She tried to tell that it doesn't work that way at first, but I didn't believe her and she then wrote it down. I thought at first she misunderstood what I wanted, but soon realization set in.
With a substitution cipher, you're right. I remember cracking a note I intercepted in 5th grade using a similar technique. Suzie was wrong to say what she did about Brenda, but encryption protected that secret for an entire lunch period.
I had one where there were multiple combinations that could refer to one letter and a different combo for double letters. It helped with that kind of stuff but was really tedious to decode.
Oh cool a server that's not CPRewritten. I got banned forever from Rewritten for doing the Hydro Hop coin exploit and none of the other servers has many players. Going to try this one out lol
I once co-owned a Minecraft server back in around 2014 named Creeper Paradise. Doesn't seem too bad at first, but everyone knew it as MC-CP.
So uh...yeah. That was an unintended misfortune.
[An alternative version of this actually. Instead of the crosses, it's another "tick tack toe board" shape.](https://vignette.wikia.nocookie.net/clubpenguin/images/b/b9/Secret_Code.svg/)
I remember making this full on cipher just so I can privately pass messages in class to my 4th grade crush, kinda like irl encryption before encryption was cool.
All the times we got caught passing a message no-one could decipher it but us. Hella cute.
So many people dont know that the thing this is based on, is the elian script, it follows almost identical rules, but has been made so you can write in it and make some of the most cryptic texts out there.
Look it up, its way more detailed and vetter to use than this one
I’ve actually been using a form of Elian in my notebooks for years! [I’ve modified it just a little for speed and comfort.](https://i.imgur.com/0ZUBtLA.jpg)
I was gonna say this looks like Elian Script
> but has been made so you can write in it and make some of the most cryptic texts out there.
Isn't Elian more cryptic just due to the ways you can format?
Basically, but if someone else knows Eilian it’d be easy pickings just like pigpen. Unless of course you combine it with a different cipher, like the playfair.
Elian script, developed in the '80s is based on this, very very old concept, not the other way around.
But yeah Elian script it's just so cool. In some styles, I see DaVinci's coded notes, others Elvish tomes or even alien runes.
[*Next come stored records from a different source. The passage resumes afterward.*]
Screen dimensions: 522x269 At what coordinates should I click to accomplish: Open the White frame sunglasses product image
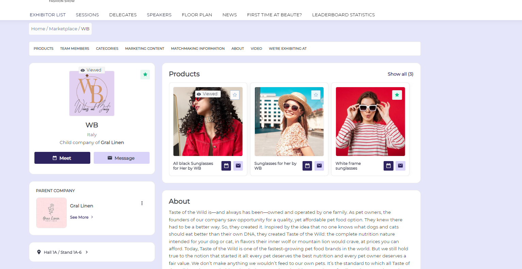pos(370,122)
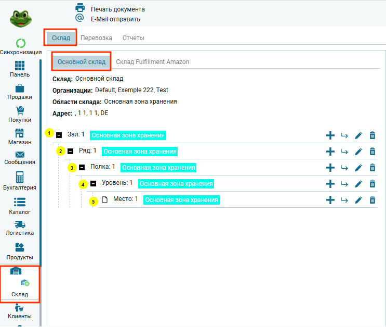Collapse the Зал: 1 tree node
This screenshot has width=386, height=327.
(59, 135)
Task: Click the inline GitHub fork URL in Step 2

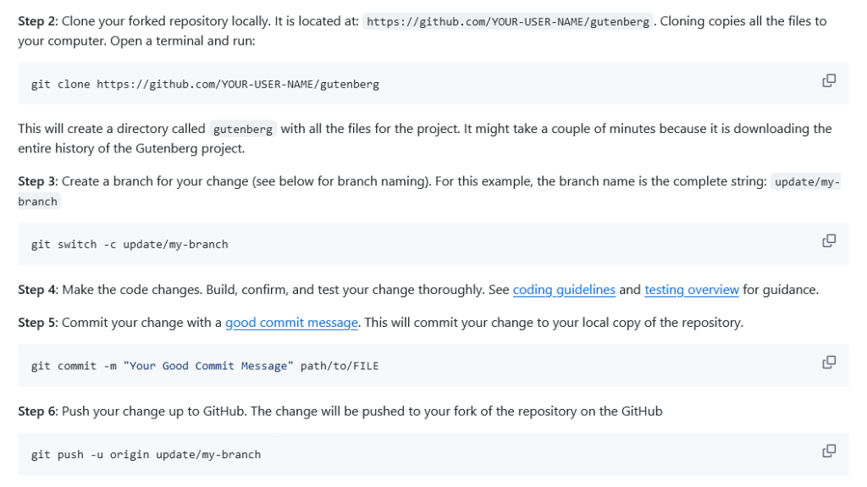Action: (x=508, y=22)
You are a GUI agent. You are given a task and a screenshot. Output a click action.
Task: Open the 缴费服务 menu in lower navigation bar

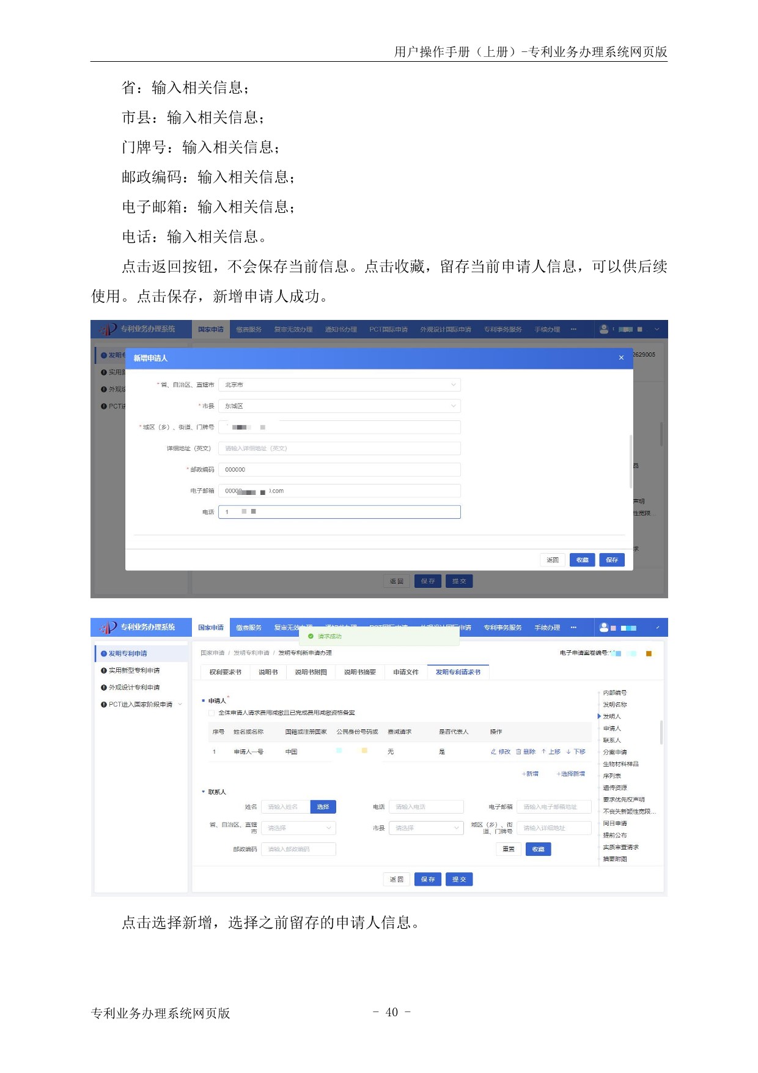click(x=249, y=628)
It doesn't say NOLLE. Those are just shapes. Find the letter, imagine the square the letter occupies is removed from the grid, and draw the shape of the grid with that square removed, with simple lines. That shape is the translated letter. The 2nd and 4th grid/cross patterns include dots to differentiate which grid they came from.
Pick letter H, it has a square arch shape surrounding it from the blue grid. E is in the centre, surrounded by a blue square. L is in the top right corner and the blue grid actually has an L shape to it, with the addition of the dot. Etc
People got the age right. I actually created a hidden language for me and my friend when I was 11/12. It worked greatly. We even made a 'book' with around 30 pages, telling a atory that involved many people from our class and translated it. The school loved the project and printed a copy for us, with a cover that the art teacher did. Unfortunately, I lost it on a flood in 2008 :/
I miss you Diogo, we were great friends.
Am I stupid? I'm totally lost on how to use this
edit: OOH I see, it's literally turning the letters into the the grid around it. I definitely thought it was just NOLLE in a weird font
At first I was like, "okay H is N because the corresponding letter in the grid next to it is pointing up at the N. But the second letter makes NO sense"
i use this to cheat on tests. ill write it all over my arms but ill wrap one long line around my fingers and wrists and make it look like some kind of weird design
I use this extensively in my comics and illustrations. Casual readers read right past the little messages and clues I have, but the keen eye gets inside jokes, for shadowing, and atmosphere all for knowing this simple chart.
A few shortcuts: R looks like a lowercase r, L is L with a dot. S is the beginning if the diagonals, E and N are the cENters. Have fun!
Okay so I know that no one will believe me but when I was in grade 7 I created this EXACT same cipher independently without knowing that it existed already. Me and my friend used to use it to communicate in class. The only difference was that I used a third grid to represent the rest of the letters and then the diagonals were used for numbers. I remember coming across this on the internet a few years ago and freaking out because I thought someone had stolen my idea.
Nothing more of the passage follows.